With regard to sleep duration, five studies provided evidence to support the association of Zn and Cu with sleep duration among different populations. The randomized controlled trials, using maternal reports of sleep patterns, found longer night-time and total sleep duration in infants who received supplemental Zn than in the placebo group( Reference Kordas, Siegel and Olney 25 ). This finding agrees with an observational study that found an association between decreased Zn and very short sleep in a general adult population( Reference Grandner, Jackson and Gerstner 35 ). In terms of nutritional biomarkers, researchers found that shorter sleep duration or increased odds of sleep insufficiency were associated with lower serum Zn levels in women( Reference Song, Kim and Jung 41 ) and children in early adolescence( Reference Ji and Liu 42 ). Cu levels showed mixed effects in prior research.

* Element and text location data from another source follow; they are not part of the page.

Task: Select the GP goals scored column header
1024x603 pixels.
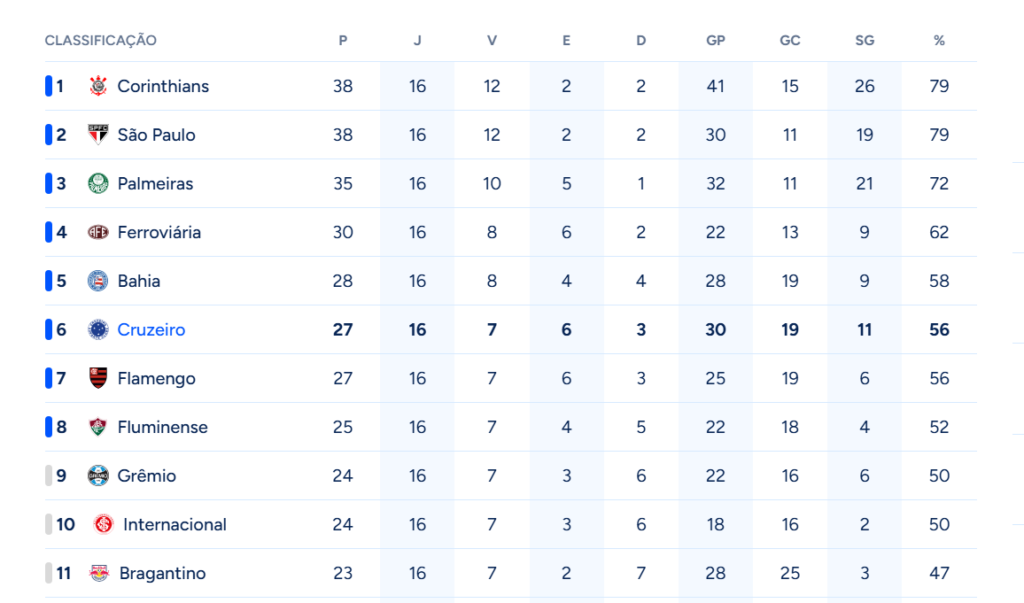Action: [716, 41]
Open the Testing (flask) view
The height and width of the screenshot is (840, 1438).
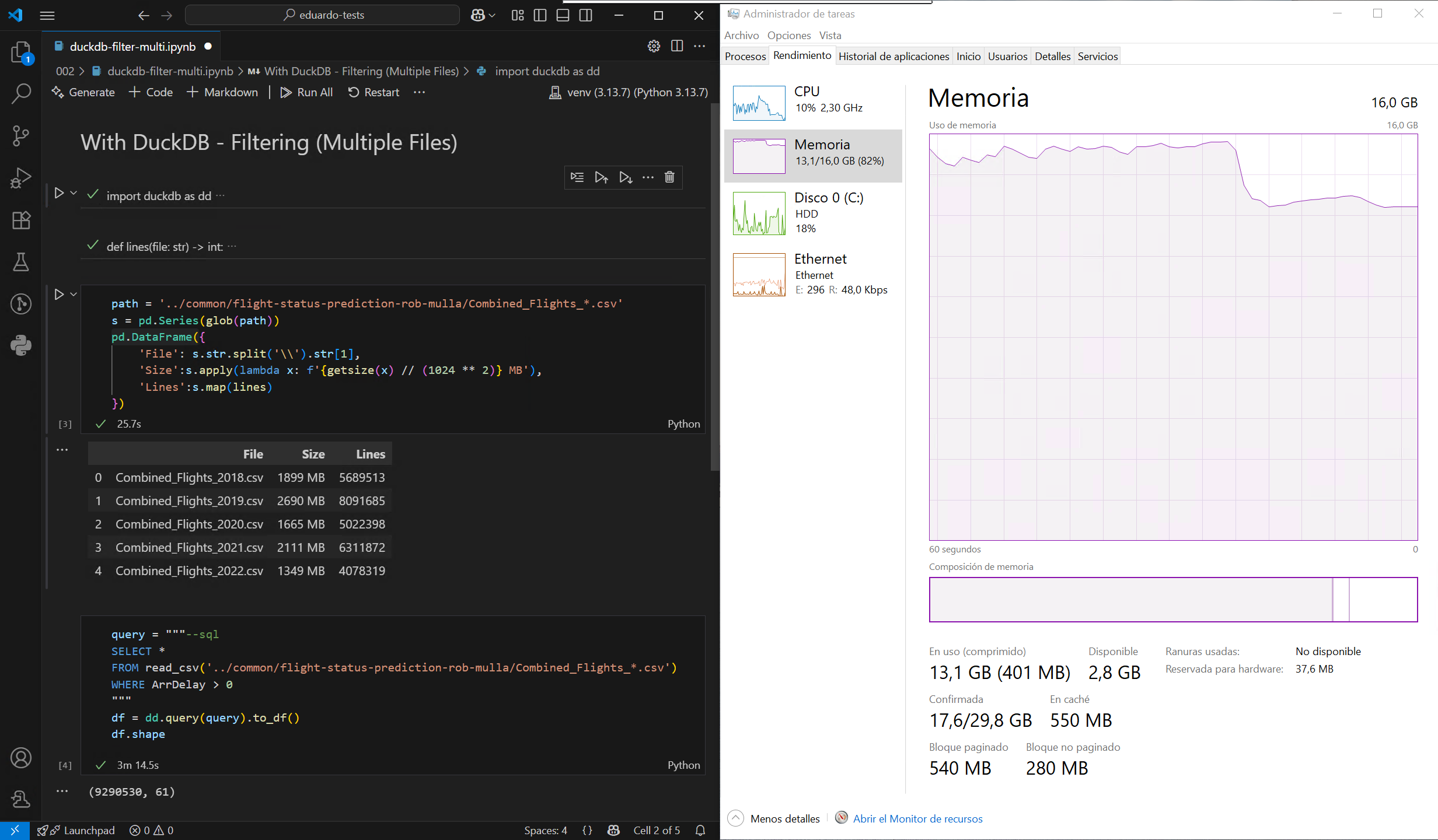(21, 262)
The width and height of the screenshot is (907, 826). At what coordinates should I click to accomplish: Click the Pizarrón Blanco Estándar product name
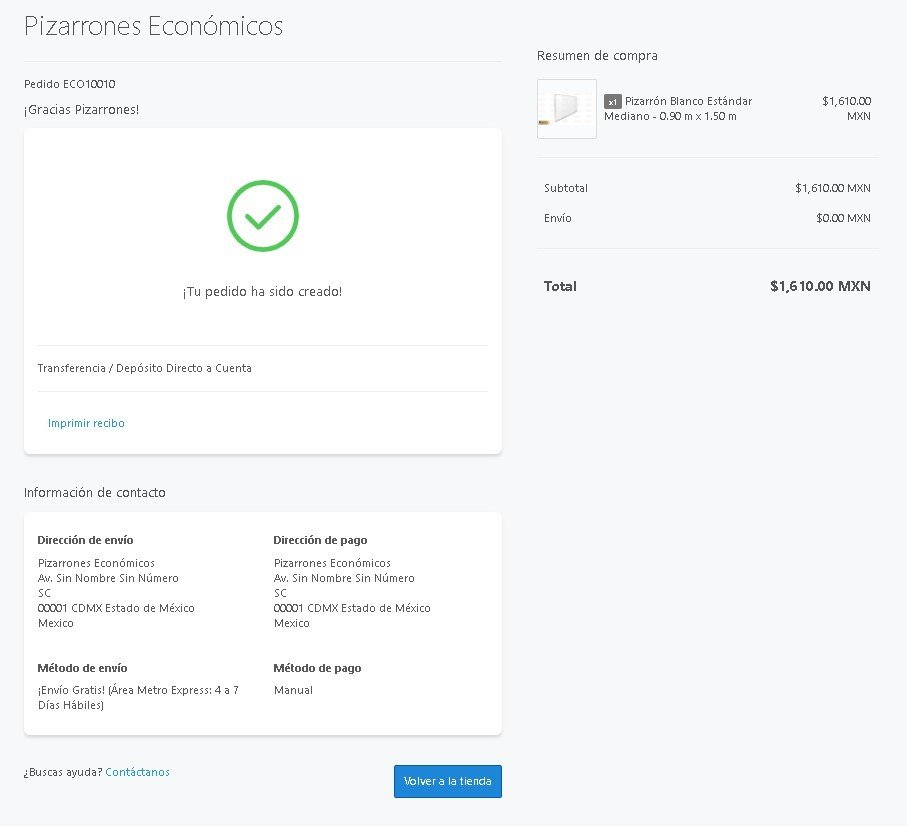pos(687,101)
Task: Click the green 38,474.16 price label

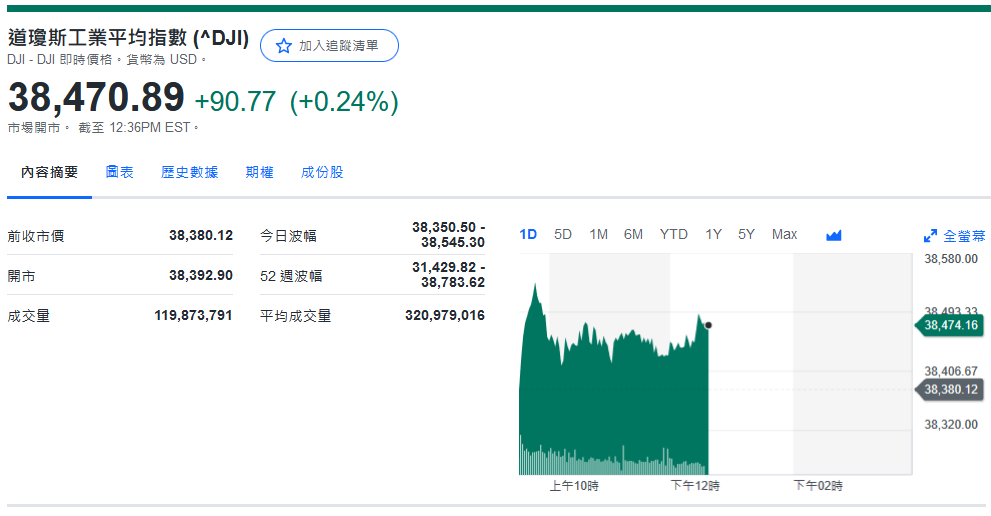Action: [x=950, y=325]
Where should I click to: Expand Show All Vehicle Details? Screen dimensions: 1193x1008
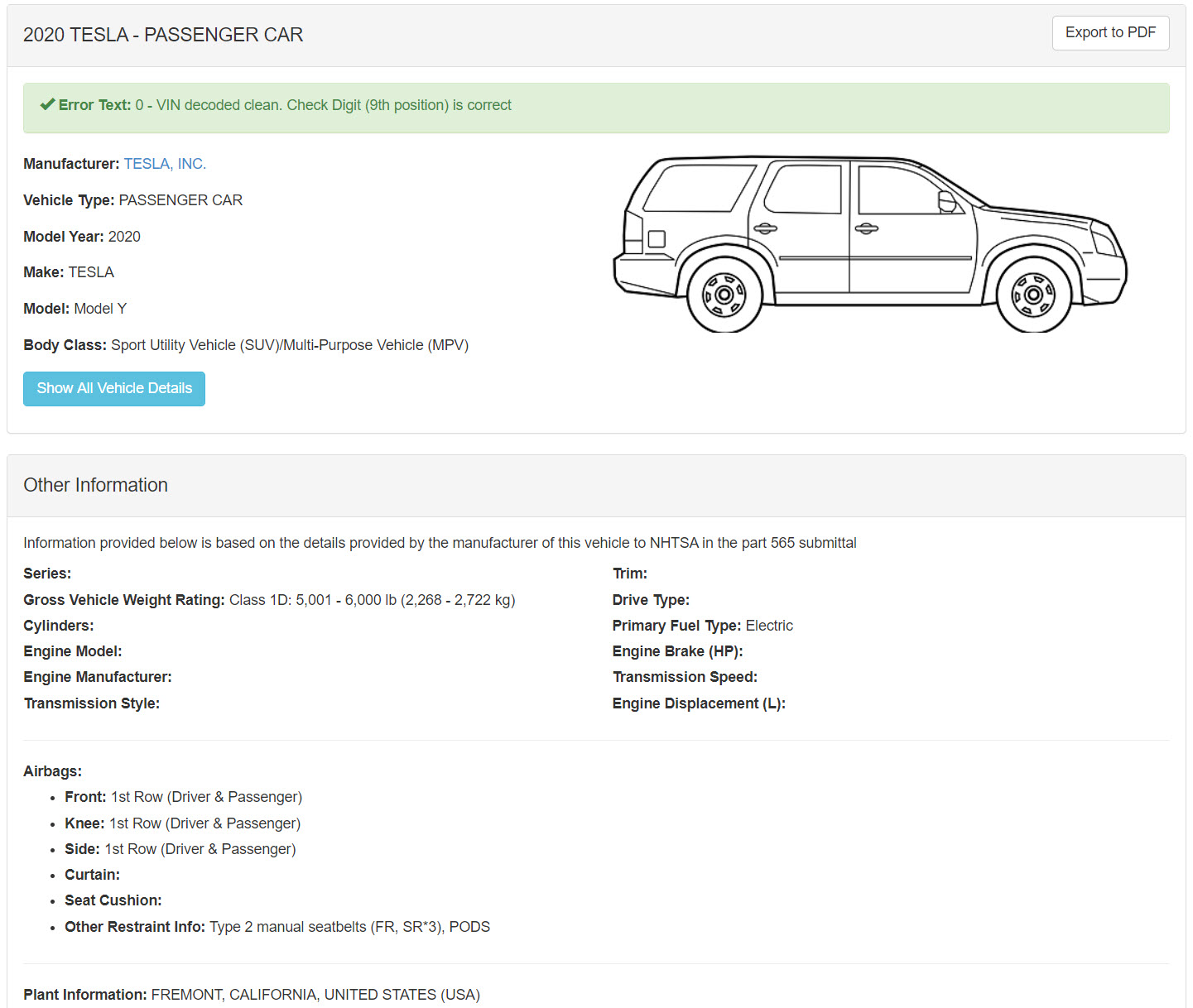coord(114,389)
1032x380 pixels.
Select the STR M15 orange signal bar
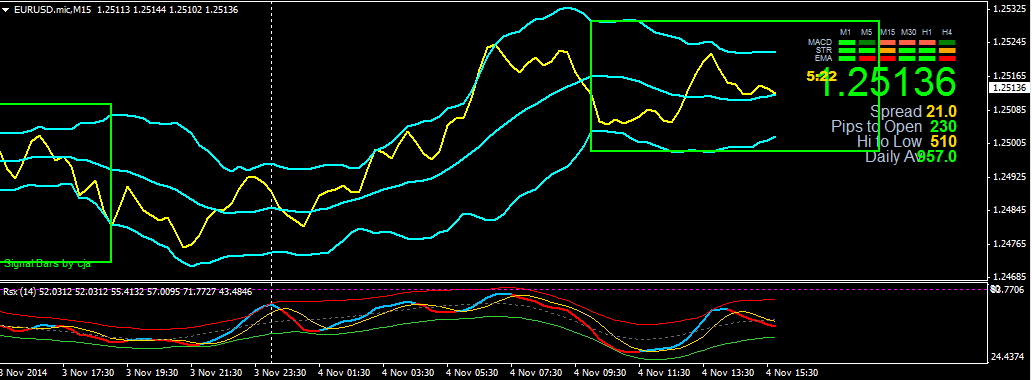point(888,50)
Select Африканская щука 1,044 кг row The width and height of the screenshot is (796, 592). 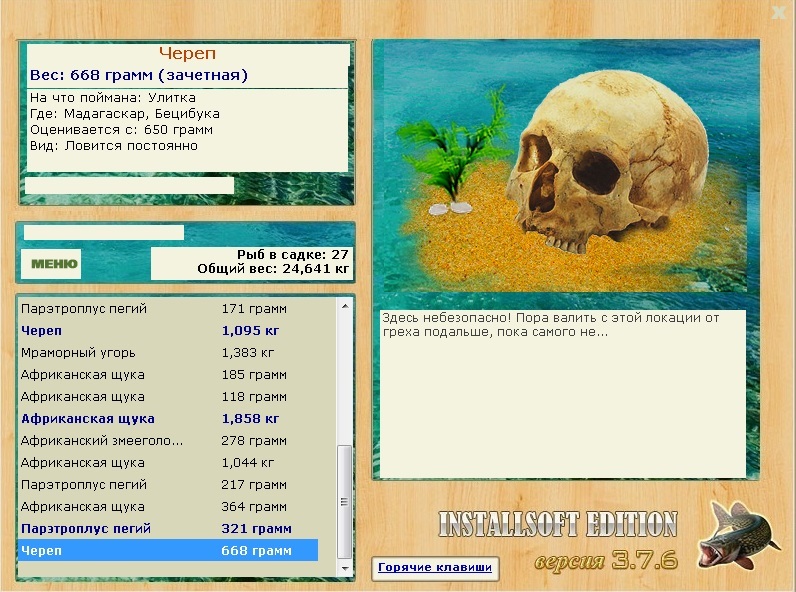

Whereas researchers reported a negative relationship between hair Cu levels and sleep duration in 126 women aged 21–72 years( Reference Song, Kim and Jung 41 ), a study of 2570 men aged 42–60 years showed highest average levels of serum Cu in the group with the longest sleep duration( Reference Luojus, Lehto and Tolmunen 43 ).
Minerals and sleep patterns
The involvement of Mg in sleep patterns has been investigated in infants and older adults. Researchers found that increased serum Mg was associated with increased quiet sleep and decreased active sleep in full-term infants( Reference Dralle and Bodeker 44 ). In a longitudinal study, Black et al.( Reference Black, Holditch-Davis and Schwartz 45 ) reported that preterm infants whose mothers received prenatal MgSO4 treatment (whether or not they also received steroids) had more active sleep without REM, whereas the MgSO4-only group showed higher quiet-sleep regularity and fewer state changes. In older adults, a clinical trial also suggested that oral Mg supplementation may increase SWS delta power and sigma power measured by polysomnography( Reference Held, Antonijevic and Künzel 46 ).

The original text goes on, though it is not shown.